第一一二話 農民からの成りあがり
「…………」
鄧艾は、非難がましい目で私を見つめ返して、かすかに口を動かした。
だが、うまく言葉にできないのだろう、反論は出てこなかった。
彼にしてみれば、ひどい話にちがいない。
弟子になるのを拒んだら、いきなり高価なものを押しつけられて、過度な期待をかけられているのだから。
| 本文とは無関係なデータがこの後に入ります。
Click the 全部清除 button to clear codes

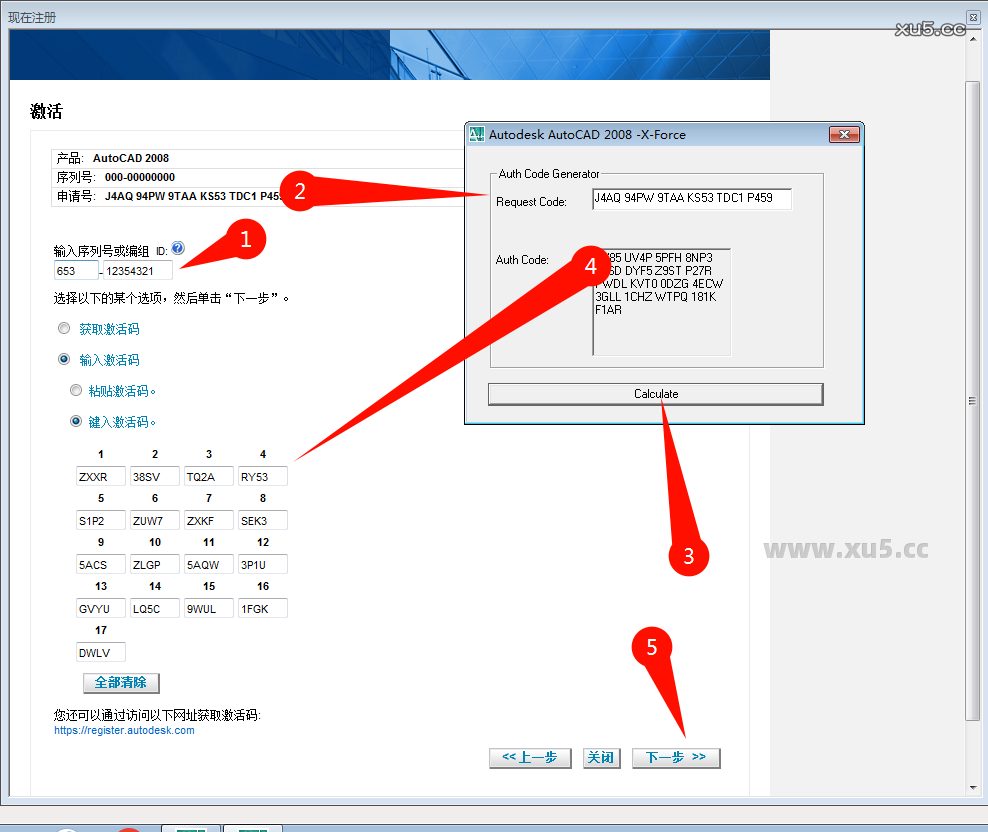tap(120, 683)
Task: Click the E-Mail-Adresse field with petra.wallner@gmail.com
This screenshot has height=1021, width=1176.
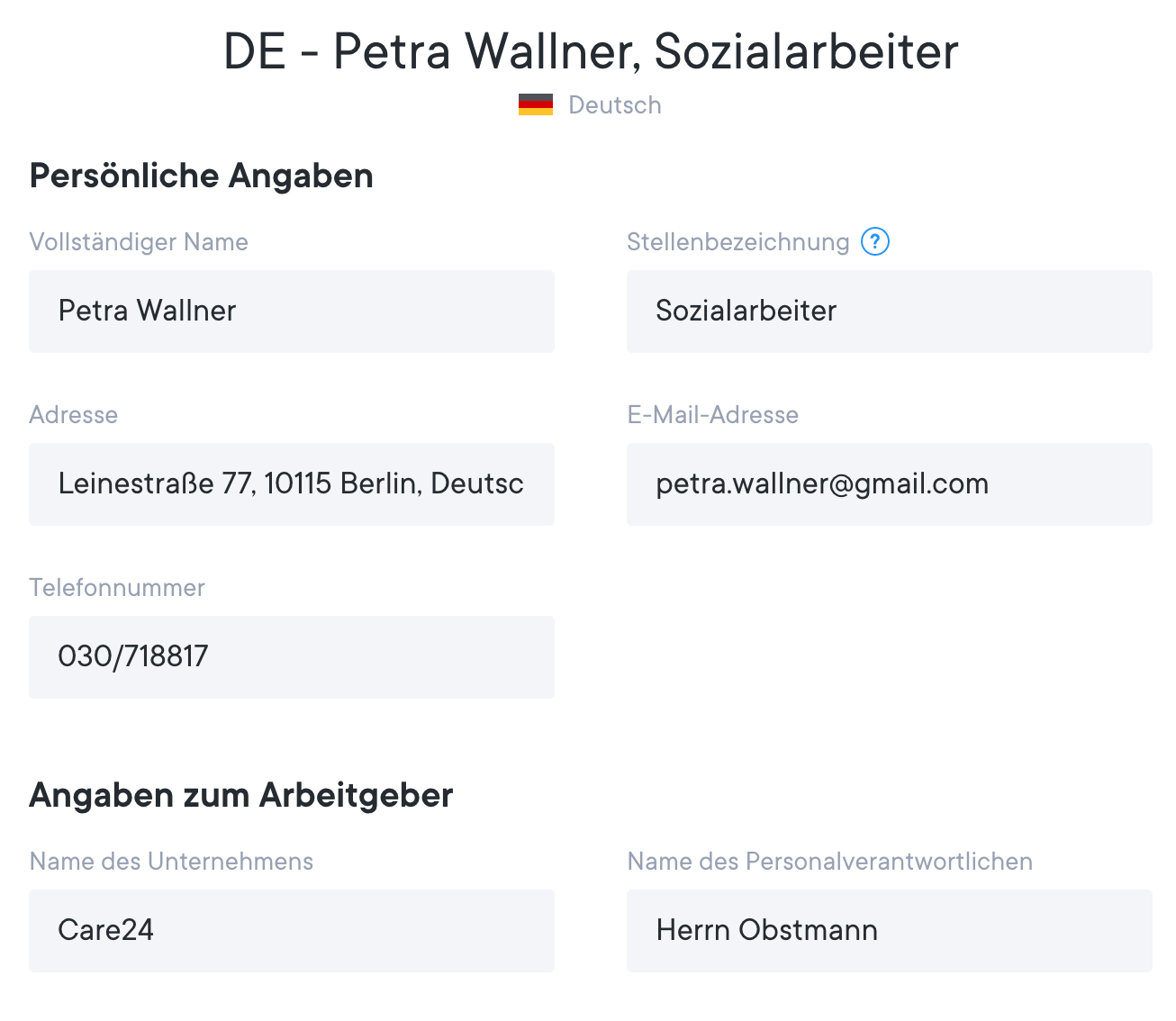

あげくの果てに、私はこれから、彼にとどめを刺そうとしているのだ。
「明日、私は襄城を発たねばならぬ。ひと晩、じっくり考えてほしい。決心がつかないようであれば、また、おぬしを誘いに来よう」
私が何度も訪れれば、鄧艾の立場では、首を縦に振らざるをえまい。
容赦なきストーキング宣言をうけて、鄧艾は呆然と立ち尽くした。
すまぬ、鄧艾。すまぬ……。
おじさんがちゃんと出世させたるかんな、なっ?
◆◆◆
孔明は去った。郭玄信をともない去っていった。
それにしても、なんという衝撃を残していったのだろうか。
十五歳の若者たちは、いままさしく人生の岐路に立たされていた。
石苞は感激に顔を輝かせたまま、鄧艾は色を失ったまま、その場に立ち尽くしていた。
孔明たちの姿が見えなくなると、
「……帰るか」
石苞は、顔と声から感情を消して告げた。
「…………」
鄧艾は答えを返さない。
彼を無視して石苞が歩きだすと、鄧艾も歩調を合わせて歩きだした。
彼らの家は城外にある。畑のそばにあったほうが農業に従事しやすいからであり、城内に家を持つことができないからでもある。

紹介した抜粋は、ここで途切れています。